== The problem ==
Lines from the entries below that hold "this" form the answer; copy all of them.

== Source information ==
--------
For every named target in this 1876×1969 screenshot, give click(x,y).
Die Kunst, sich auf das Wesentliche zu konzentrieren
--------
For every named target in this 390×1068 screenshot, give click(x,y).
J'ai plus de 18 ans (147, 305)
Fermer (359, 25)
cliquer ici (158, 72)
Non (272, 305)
--------
== Written answer ==
For every named target in this 1876×1969 screenshot, give click(x,y).
For every named target in this 390×1068 screenshot, give click(x,y).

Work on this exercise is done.